KL: The paparazzi will find you everywhere. They’re tipped by everyone. So the fact that she was outside of his flat screaming at he top of her lungs …
CL: And they already knew who he was at that point!
KL: Of course they did. People would be stalking his place 24/7. And I can’t see her climbing over a fence to avoid them … oh, the pain. It was awful. The whole movie was rubbish.
CL: I don’t know what it is that she saw in him. She tells a lot about how, oh, you’re beautiful, you have this great focus. But I found him to be an abrasive and dismissive and rigid jerk. They don’t make him out to be this great, romantic hero.
KL: And he wasn’t. He was always very reserved, he had a disgusting diet. He was a structured man — he was a heart surgeon. That was his life. And I think her coming in and upsetting the apple cart threw him for a loop. In the end I think he couldn’t handle the press and the publicity that came along with dating her. It was too much for him. I think that’s why she liked him, though — he didn’t treat her like a princess.

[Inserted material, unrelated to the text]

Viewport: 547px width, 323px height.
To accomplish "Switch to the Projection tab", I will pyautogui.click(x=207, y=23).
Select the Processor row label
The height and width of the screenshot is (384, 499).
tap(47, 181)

CL: I never got any sense of who she truly was. I got a sense of what the public image always was, which was the landmine issues, and dealing with children and the poor, and that truly seemed legitimate. But again, that’s her well-known public image. But I didn’t feel like I learned anything I didn’t already know, and I’m not a big royal watcher like you are. The one thing that really struck me, since I’m a mother myself: I got no sense of her as a mother and what those boys meant to her, how she parented them.
KL: And that was the best part of her, was how great she was as a mother to her kids.
CL: Because she exposed them to things outside of the monarchy.
KL: That’s why they’re such great men today.
CL: That felt like a giant, gaping hole as far as fleshing out who she was. Did they do anything right here, either historically or just in terms of being engaging?
KL: They got her shoes right.
CL: The clothes are fun.
KL: The clothes are great.
Interesting conversation with your friend after the movie. Good points. But if there’s no authenticity what’s the point of watching tripe? Thanks for the warning. I’ll save my money.